(Passage provided Opens)

Comment by Silvia Barrios — September 28, 2009 @ 9:29 am
Pastor Britt Merrick,
My family and I are praying for your precious Daisy and your family.
I have been extremely encouraged by your message. The privlege we have to hold our kids…even as short as just a few weeks in our wombs is a privlage that may bring pain, but I know we can never ever wish that they would have not been given to us. We are thankful for the time we have with them.
I believe like you that hope in Him does not disappoint… it does not….I believe it with ALL my heart.
The Lord has taught me to have faith not that all will go well, but faith that all is His will for me and it IS well. Faith to trust Him.
When I prayed and had all the faith I could force my self to believe…and I still miscarried…I couldn’t understand…then God gently taught me my faith was in the wrong place…it was that God would do my will…not that His will was good for me.
Thank you for sharing I have forward this message to many.
Lifting Daisy and your family in prayer.
Barrios Family
Comment by Thomas Ensign — September 30, 2009 @ 8:36 pm
Dear Merricks,
Thank you for your message.
We are four years ahead of you in our journey with cancer. Our son James was diagnosed with leukemia four years ago this week. By His grace and mercy, God has blessed us with recovery and a good prognosis.
Thank you for your vulnerability in your message. We know what that day is like when you learn that your child has cancer and life as you’ve known it is forever changed — not ruined, but changed.
Thank you for your boldness in proclaiming the goodness of God. Like you, we quickly came to the conclusion that the Creator of the Universe knew that we would meet, marry, have James and that he’d have leukemia. Although the future is uncertain, we know that God is good and that should He choose to allow James to die, it would be to accomplish His good purposes in the lives of others and to bring glory to Himself. We know that, when understood through the lens of eternity, we will say, “Wow, God! Look at what you’ve accomplished! Only you could have done this.”
During our most difficult days of intense chemotherapy, people would say to us, “Your faith is incredible,” or “I could never look at it that way.” But as you said, our faith is not in doctors or medicine or in “faith”, but in God and His word. Faith and hope in him is the natural outcome when you understand His sovereignty and goodness. Besides, as Peter said to Jesus, “Lord, you have the words of life. To whom should we go?” (John 6:68) Truly, where else could we go?

(Passage provided Closes)
(Information shown Opens)

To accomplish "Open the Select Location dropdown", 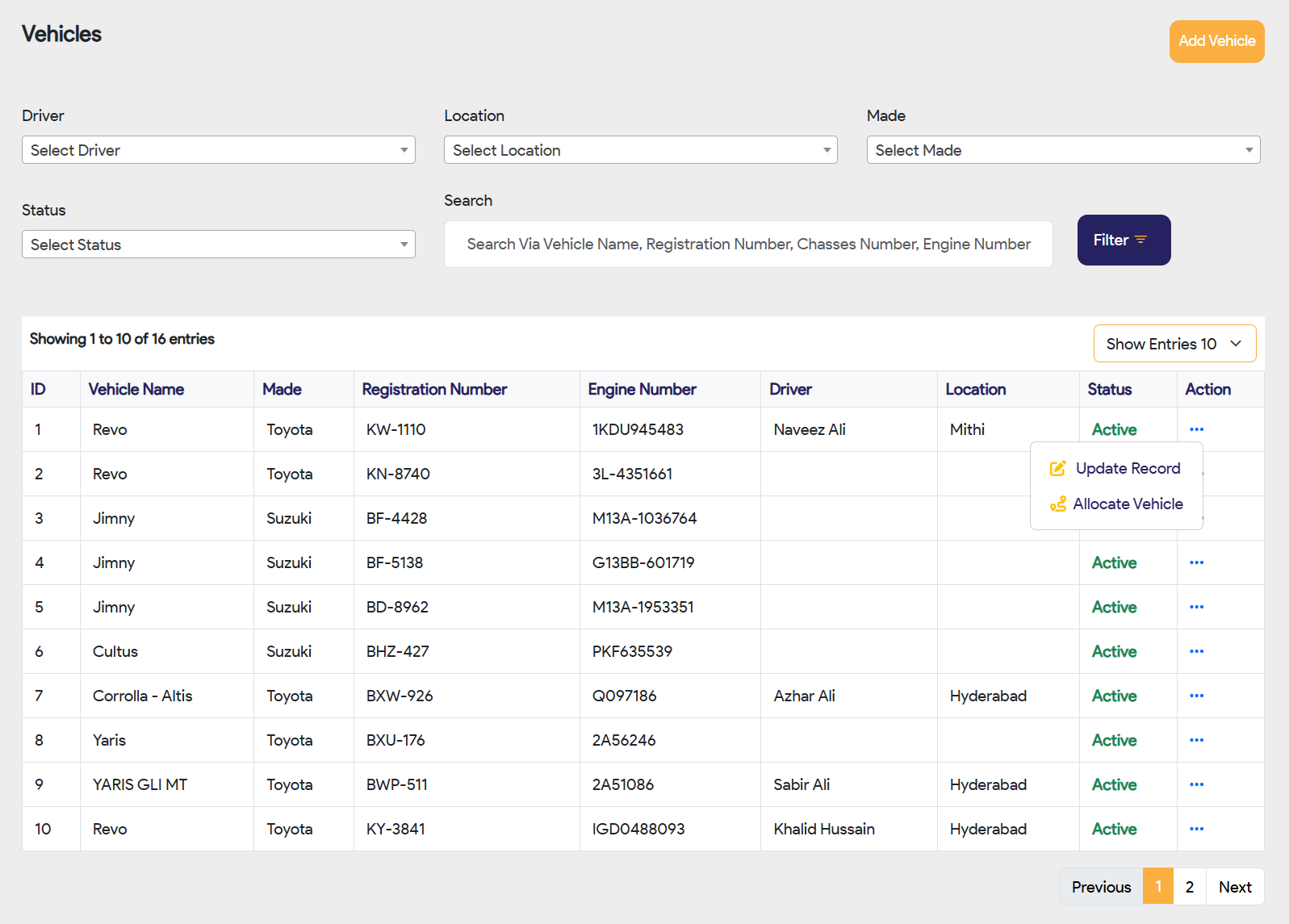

(Information shown Closes)
(Information shown Opens)

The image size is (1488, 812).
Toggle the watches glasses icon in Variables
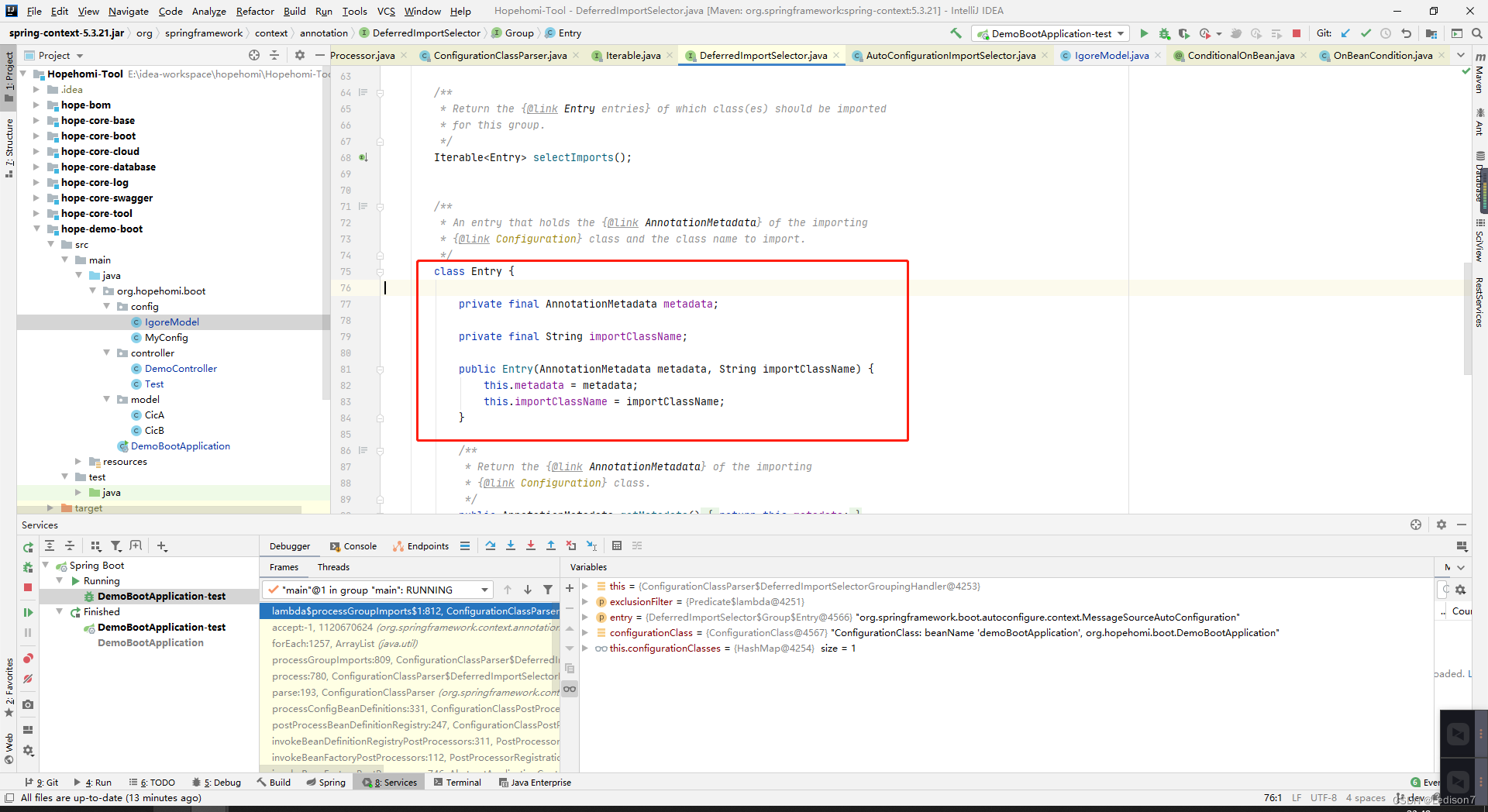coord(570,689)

(Information shown Closes)
(Information shown Opens)

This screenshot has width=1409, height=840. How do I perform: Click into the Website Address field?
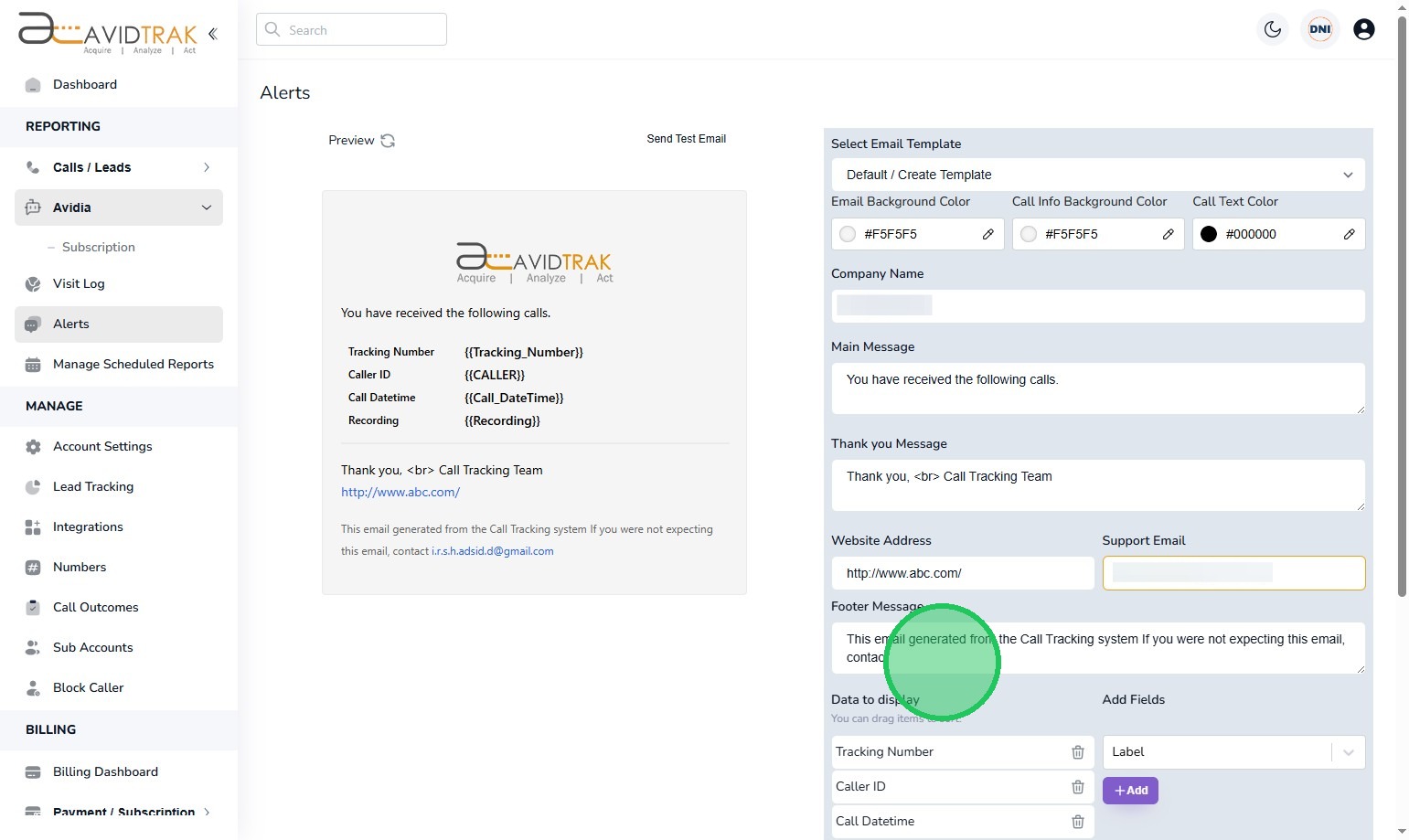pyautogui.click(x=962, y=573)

(Information shown Closes)

* **Tasks to perform**:
[a] In the comments, what illness was James, the son of Thomas Ensign's family, diagnosed with?
[b] Reproduce the part of the comments between "When I prayed" and "a good prognosis.", inclusive.
Answer from the comments alone.

* **Task results**:
[a] Leukemia.

[b]
When I prayed and had all the faith I could force my self to believe…and I still miscarried…I couldn’t understand…then God gently taught me my faith was in the wrong place…it was that God would do my will…not that His will was good for me.
Thank you for sharing I have forward this message to many.
Lifting Daisy and your family in prayer.
Barrios Family
Comment by Thomas Ensign — September 30, 2009 @ 8:36 pm
Dear Merricks,
Thank you for your message.
We are four years ahead of you in our journey with cancer. Our son James was diagnosed with leukemia four years ago this week. By His grace and mercy, God has blessed us with recovery and a good prognosis.